A little calculation shows that those concerns were legitimate. The table below shows, for solutions of different sizes - that is, for solutions involving different numbers of coin denominations - how many possible combinations must be considered and how long it would take to consider them using the integer programming routine that I have, which can consider about 1,000 potential solutions per minute.

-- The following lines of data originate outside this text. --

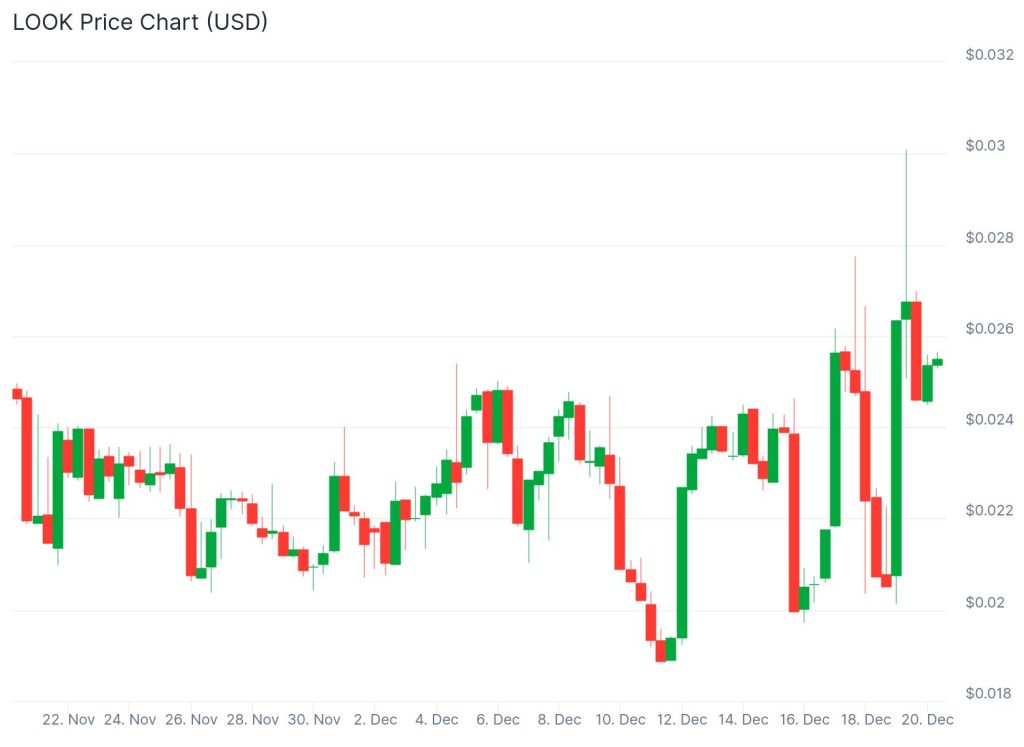Click the $0.018 price axis label
The width and height of the screenshot is (1024, 747).
click(989, 694)
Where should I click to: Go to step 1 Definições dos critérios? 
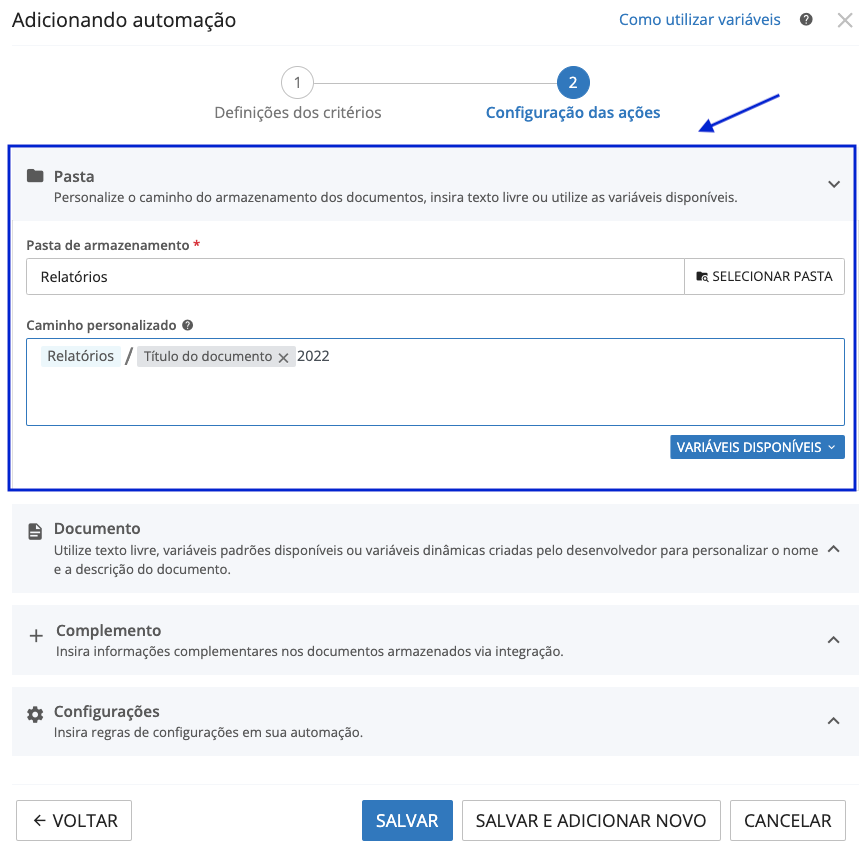(297, 82)
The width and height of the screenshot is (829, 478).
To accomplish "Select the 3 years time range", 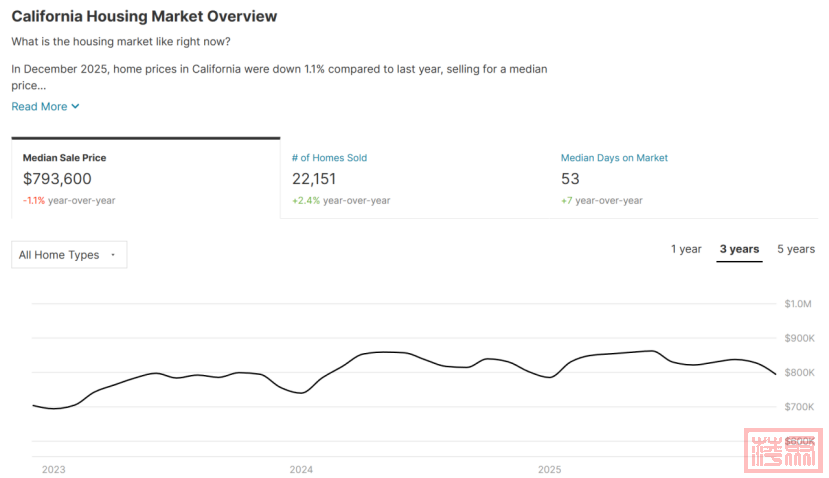I will point(739,249).
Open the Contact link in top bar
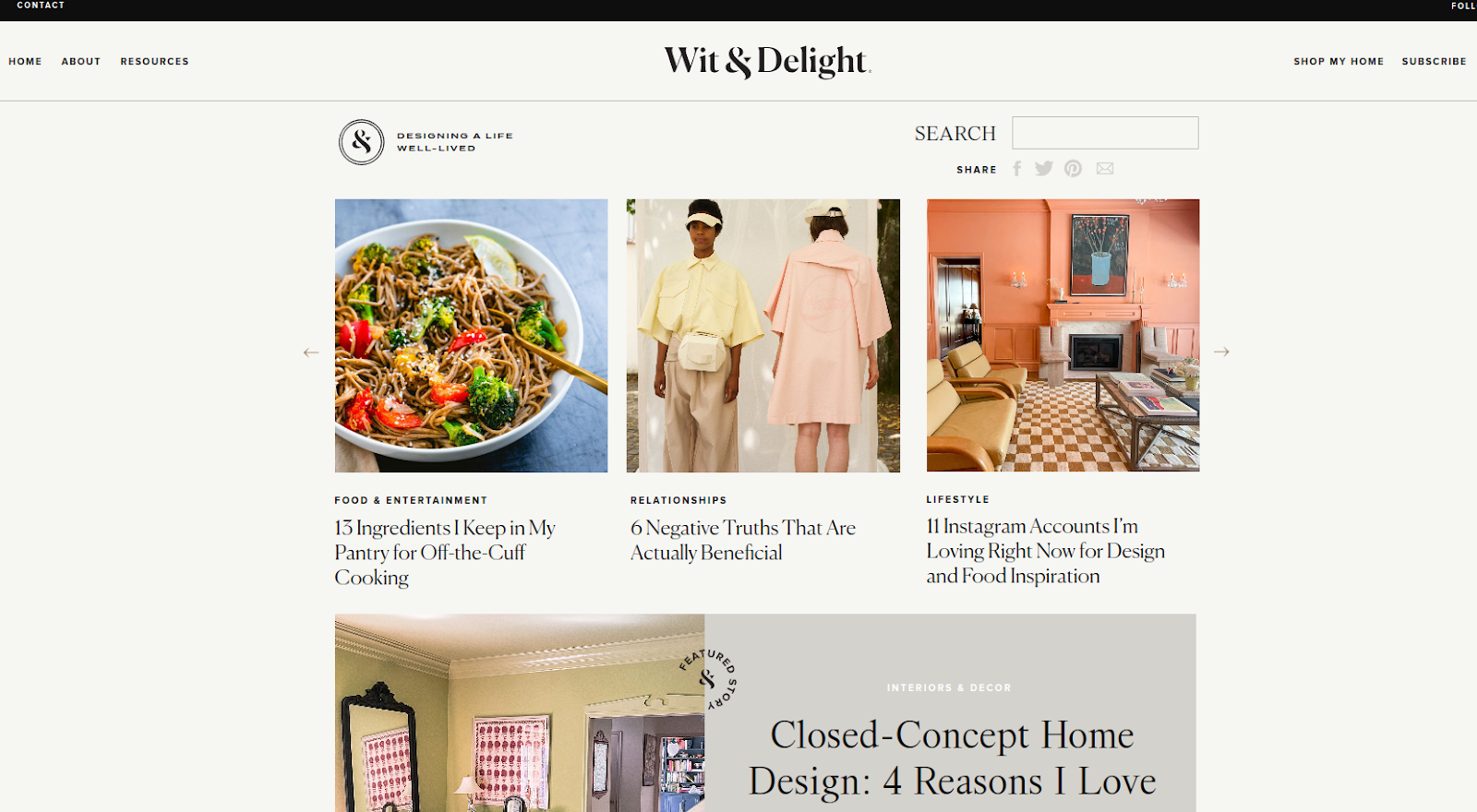Screen dimensions: 1477x812 point(41,6)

The curious reader might be interested to know that each combination calculation requires the use of factorials and is of the form 94!/(94-s+1)!(s-1)! where s is the number of coins permitted in the solution. The 94 comes from the fact that there are 94 possible coin denominations to be considered, starting with the 6c and finishing with the 99c. (Note that every potential solution must include a 5-cent piece in order to be capable of producing a solution that delivers a total of 5-cents, and that I've assumed that no optimal solution would include a denomination lower than 5-cents.)
Looking at the final column of the table you can see why I was able to solve the 4-coin problem as it required just a couple of hours of computation, but baulked at attempting the 5-coin problem, which would have needed a couple of days. After that point, things quickly get out of hand.
For example, we'd need a year and a half to topple the 7-coin problem, a generation to solve the 8-coin problem, and a few geological epochs - the exact number depending on which epoch you choose - to address the 15-coiner. The 48-coin solution is the one that would require most time and could be comfortably knocked over in a bit over 3 exa-years - or 3 x 10^18 years if you prefer, which is about 225.6 million times the current best estimate of the age of the universe and, I think, could fairly be labelled 'a while'.
After cracking the 48-coiner it'd all be downhill again, the 49-coin solution taking the same time as the 47-coin solution, the 50-coiner taking the same time as the 46-coiner, and so on.
Facing these sorts of time frames we need, as economists and mathematicians love to say, 'a simplifying assumption'.
In my case what I've decided is to consider as candidate solutions only those involving coins with denominations that are multiples of 5-cents. None of the solutions in the 2-coin, 3-coin or 4-coin problems has involved denominations outside that definition, so I'm taking that as (a somewhat weak) justification of my simplifying assumption.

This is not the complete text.